__THE REQUEST__
Update the entries from the line with "Pornstar [Pornstar (758 Einträge)] (221, 607)" to the line with "Paramètres (310, 2556)" by putting "Videos" wherever "Einträge" appears, keeping everything else the same. Return only those lines, leaving out the pictures.

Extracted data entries

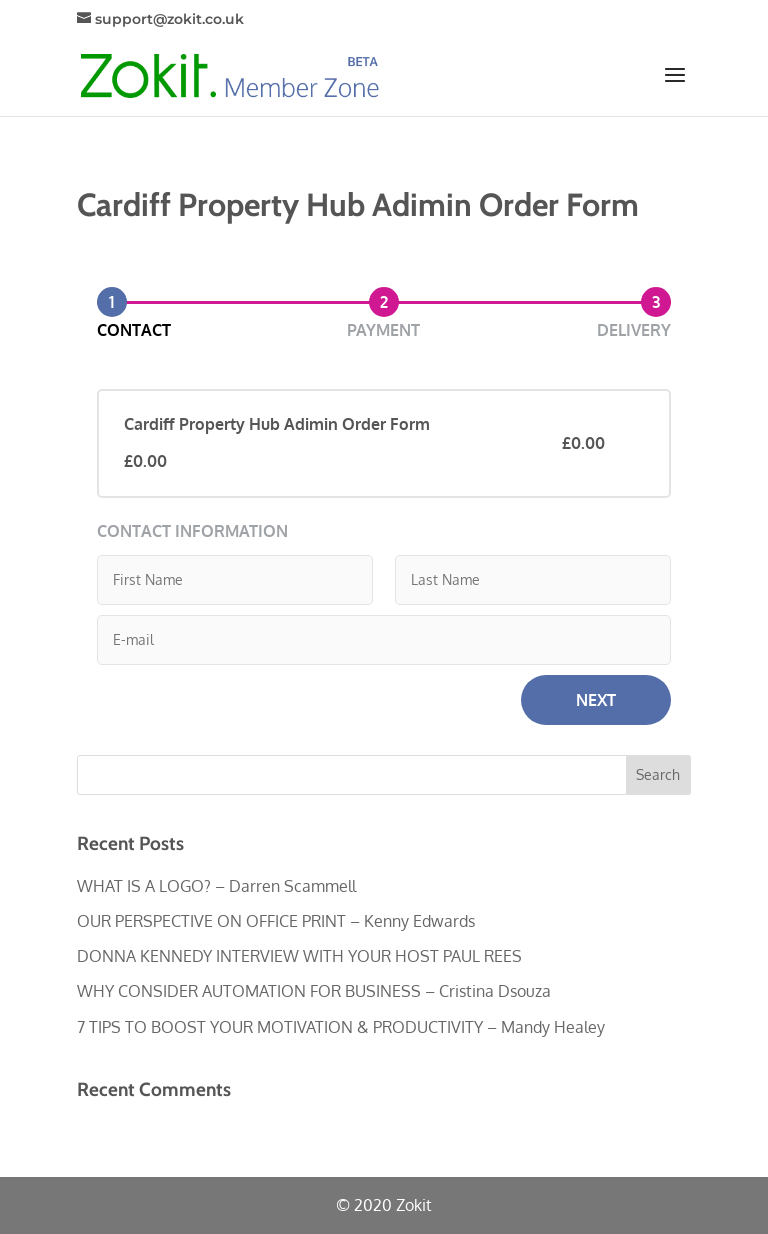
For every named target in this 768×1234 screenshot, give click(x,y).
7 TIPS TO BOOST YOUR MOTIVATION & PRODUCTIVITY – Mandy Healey (341, 1027)
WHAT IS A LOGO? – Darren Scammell (216, 886)
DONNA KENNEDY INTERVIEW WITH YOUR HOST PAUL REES (299, 956)
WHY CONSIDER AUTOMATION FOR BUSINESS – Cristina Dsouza (314, 991)
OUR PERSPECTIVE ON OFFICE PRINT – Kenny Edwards (276, 921)
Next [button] (596, 700)
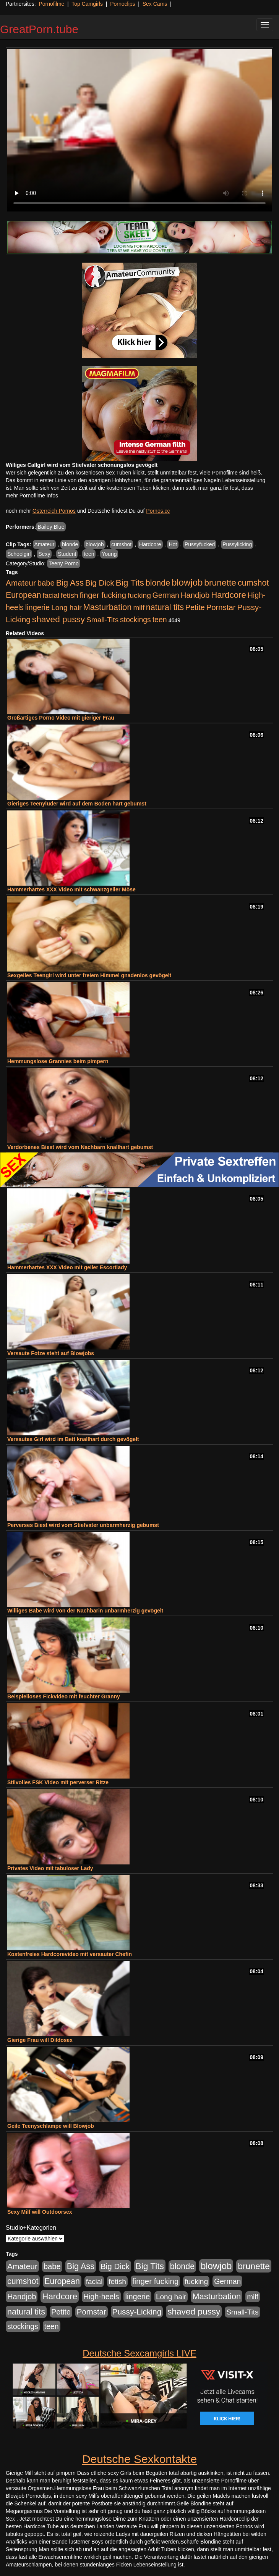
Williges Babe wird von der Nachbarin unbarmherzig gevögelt (85, 1611)
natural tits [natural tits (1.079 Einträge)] (165, 607)
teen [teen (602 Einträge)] (159, 619)
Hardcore (150, 544)
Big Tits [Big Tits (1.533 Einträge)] (130, 583)
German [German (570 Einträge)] (165, 595)
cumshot (121, 544)
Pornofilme (51, 4)
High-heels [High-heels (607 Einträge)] (101, 2296)
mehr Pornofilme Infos (32, 495)
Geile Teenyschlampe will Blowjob (50, 2126)
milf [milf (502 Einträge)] (138, 608)
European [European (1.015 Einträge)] (23, 595)
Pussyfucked (200, 544)
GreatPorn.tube (39, 29)
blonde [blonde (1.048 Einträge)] (158, 583)
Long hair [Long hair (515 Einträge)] (66, 608)
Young (109, 554)
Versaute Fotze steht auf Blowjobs (50, 1353)
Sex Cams (155, 4)
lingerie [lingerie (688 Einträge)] (37, 607)
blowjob (95, 544)
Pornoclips (122, 4)
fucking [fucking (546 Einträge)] (139, 595)
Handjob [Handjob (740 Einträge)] (195, 595)
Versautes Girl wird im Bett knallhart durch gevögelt (73, 1439)
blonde (70, 544)
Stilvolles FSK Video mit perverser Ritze (58, 1782)
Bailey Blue (50, 527)
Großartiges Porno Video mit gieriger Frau (60, 718)
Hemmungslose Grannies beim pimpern (58, 1061)
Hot (173, 544)
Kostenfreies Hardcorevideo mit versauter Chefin (69, 1954)
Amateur (44, 544)
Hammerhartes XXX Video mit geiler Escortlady (67, 1267)
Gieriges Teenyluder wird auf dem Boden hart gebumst (76, 804)
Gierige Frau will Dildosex (40, 2040)
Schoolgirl (19, 554)
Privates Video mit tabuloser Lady (50, 1868)
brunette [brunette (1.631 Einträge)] (220, 583)
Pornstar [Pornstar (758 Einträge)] (221, 607)
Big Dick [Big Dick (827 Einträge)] (99, 582)
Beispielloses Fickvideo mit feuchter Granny (63, 1696)
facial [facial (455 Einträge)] (50, 595)
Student (67, 554)
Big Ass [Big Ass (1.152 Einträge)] (70, 583)
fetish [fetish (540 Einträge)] (69, 595)
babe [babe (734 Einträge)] (46, 583)
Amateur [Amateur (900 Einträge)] (21, 582)
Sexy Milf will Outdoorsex (39, 2212)
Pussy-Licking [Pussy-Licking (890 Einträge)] (137, 2311)
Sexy (44, 554)
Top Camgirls (87, 4)
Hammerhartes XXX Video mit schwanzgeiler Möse (71, 889)
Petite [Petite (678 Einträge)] (195, 607)
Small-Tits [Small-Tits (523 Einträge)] (102, 620)
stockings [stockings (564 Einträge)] (135, 619)
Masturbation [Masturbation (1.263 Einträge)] (107, 607)
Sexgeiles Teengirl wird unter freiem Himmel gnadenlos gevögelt (89, 975)
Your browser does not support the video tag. (139, 130)
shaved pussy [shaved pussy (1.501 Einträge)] (58, 619)
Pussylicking (237, 544)
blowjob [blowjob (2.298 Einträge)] (187, 582)
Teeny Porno (64, 563)
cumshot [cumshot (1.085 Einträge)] (253, 583)
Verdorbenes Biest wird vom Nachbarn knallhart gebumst (80, 1147)
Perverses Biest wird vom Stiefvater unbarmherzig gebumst (83, 1525)
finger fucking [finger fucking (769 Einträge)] (103, 595)
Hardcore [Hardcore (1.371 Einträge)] (228, 595)
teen (89, 554)
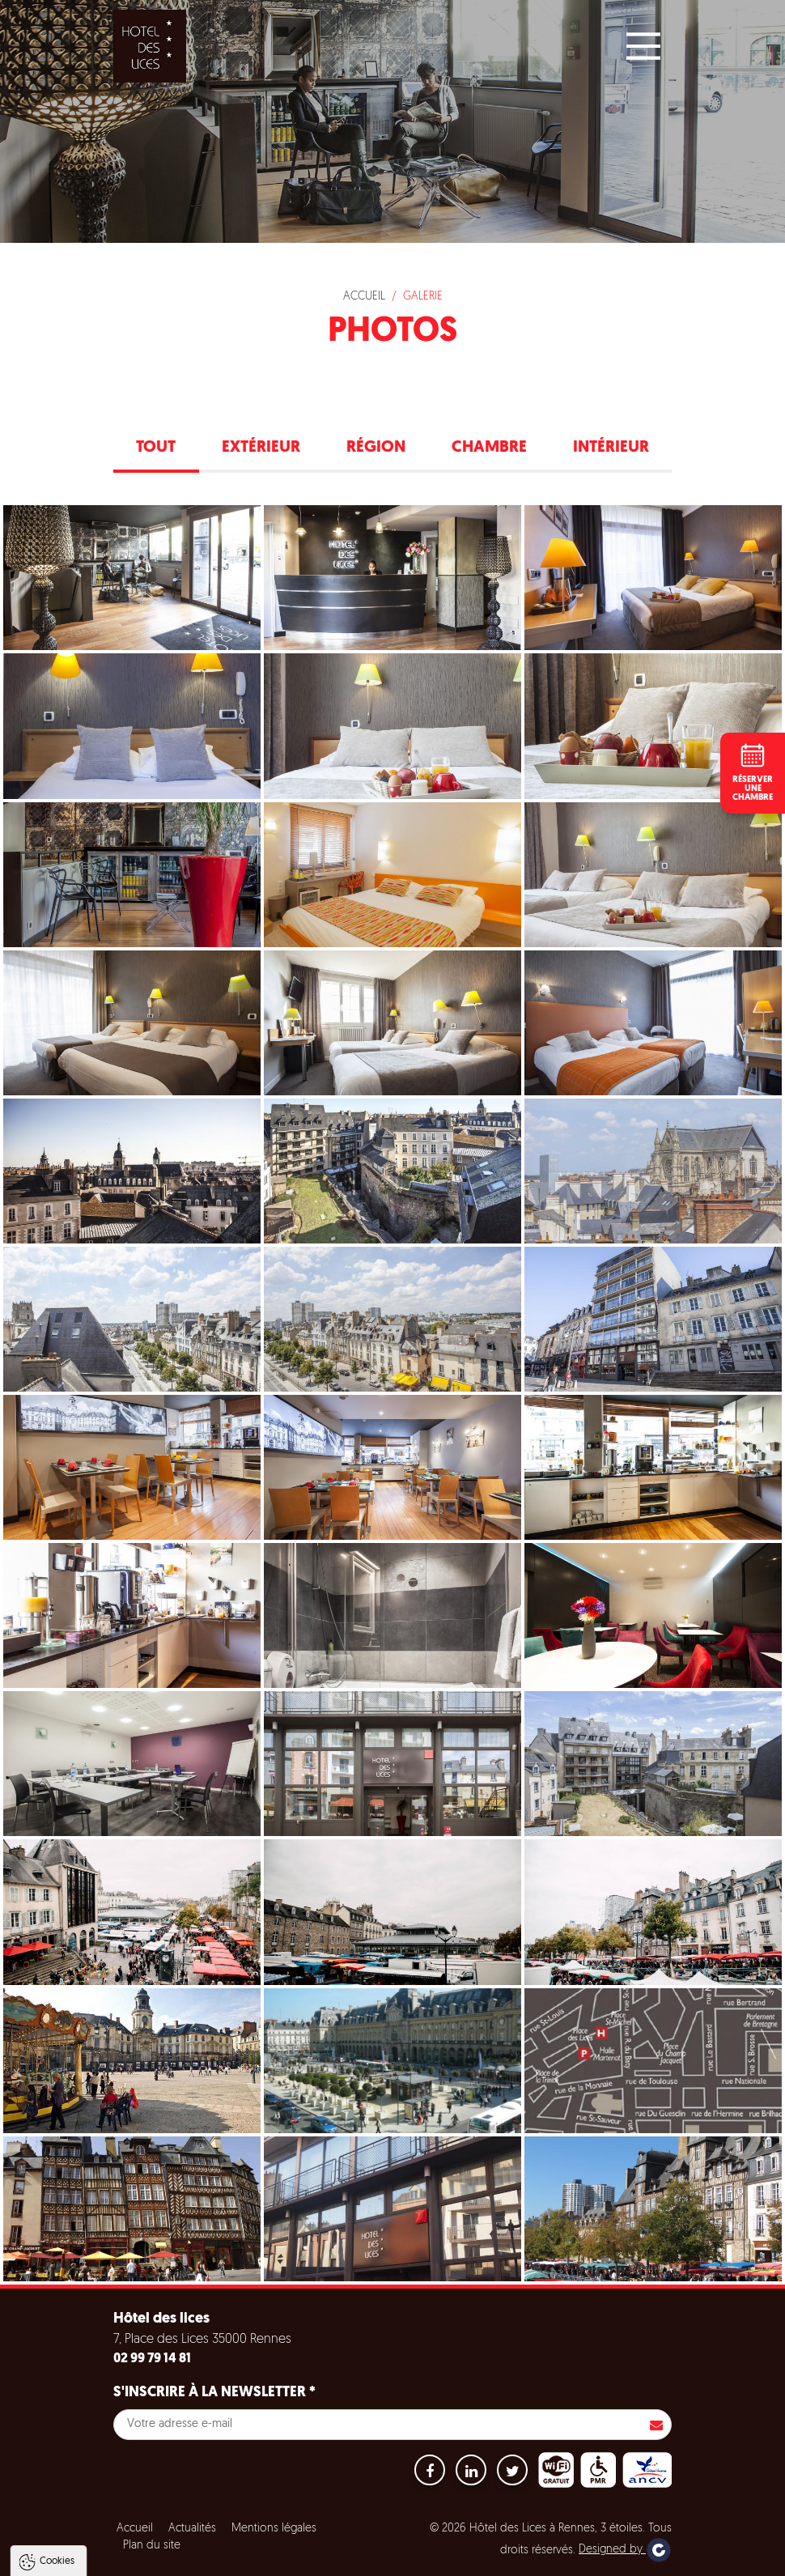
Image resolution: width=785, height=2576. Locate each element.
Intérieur (611, 448)
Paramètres (310, 2556)
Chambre (489, 448)
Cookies (57, 2392)
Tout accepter (116, 2556)
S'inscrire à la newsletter (214, 2392)
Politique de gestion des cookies (104, 2517)
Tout (156, 448)
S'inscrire (656, 2424)
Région (375, 448)
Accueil (364, 297)
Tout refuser (216, 2556)
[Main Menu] (643, 46)
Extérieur (261, 448)
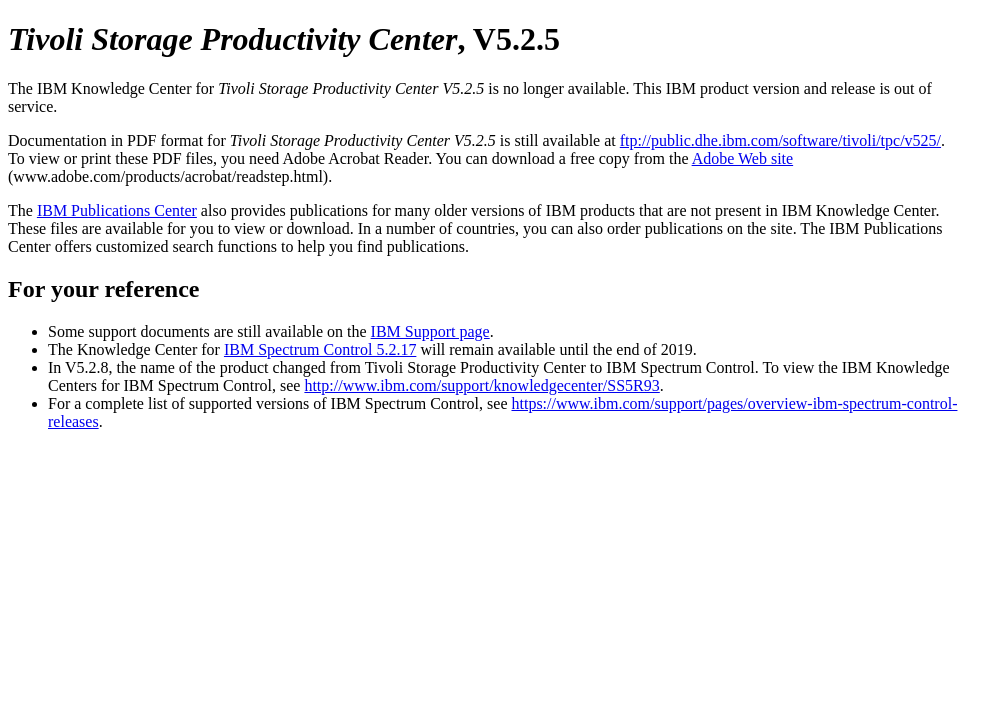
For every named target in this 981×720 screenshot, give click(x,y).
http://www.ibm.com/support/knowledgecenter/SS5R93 (481, 385)
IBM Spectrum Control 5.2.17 (320, 349)
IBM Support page (430, 331)
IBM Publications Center (117, 210)
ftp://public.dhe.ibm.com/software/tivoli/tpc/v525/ (780, 140)
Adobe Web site (743, 158)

__COMPLETED EXERCISE__
Pornstar [Pornstar (758 Videos)] (221, 607)
Big Dick [Big Dick (827 Videos)] (99, 582)
Beispielloses Fickvideo mit feuchter Granny (63, 1696)
facial [facial (455 Videos)] (50, 595)
Student (67, 554)
Big Ass [Big Ass (1.152 Videos)] (70, 583)
fetish [fetish (540 Videos)] (69, 595)
babe [babe (734 Videos)] (46, 583)
Amateur [Amateur (900 Videos)] (21, 582)
Sexy Milf will Outdoorsex (39, 2212)
Pussy-Licking [Pussy-Licking (890 Videos)] (137, 2311)
Sexy (44, 554)
Top Camgirls (87, 4)
Hammerhartes XXX Video mit schwanzgeiler Möse (71, 889)
Petite [Petite (678 Videos)] (195, 607)
Small-Tits [Small-Tits (523 Videos)] (102, 620)
stockings [stockings (564 Videos)] (135, 619)
Masturbation [Masturbation (1.263 Videos)] (107, 607)
Sexgeiles Teengirl wird unter freiem Himmel gnadenlos gevögelt (89, 975)
Your browser does not support the video tag. (139, 130)
shaved pussy [shaved pussy (1.501 Videos)] (58, 619)
Pussylicking (237, 544)
blowjob [blowjob (2.298 Videos)] (187, 582)
Teeny Porno (64, 563)
cumshot [cumshot (1.085 Videos)] (253, 583)
Verdorbenes Biest wird vom Nachbarn knallhart gebumst (80, 1147)
Perverses Biest wird vom Stiefvater unbarmherzig gebumst (83, 1525)
finger fucking [finger fucking (769 Videos)] (103, 595)
Hardcore [Hardcore (1.371 Videos)] (228, 595)
teen (89, 554)
Image resolution: width=785, height=2576. Locate each element.
Intérieur (611, 448)
Paramètres (310, 2556)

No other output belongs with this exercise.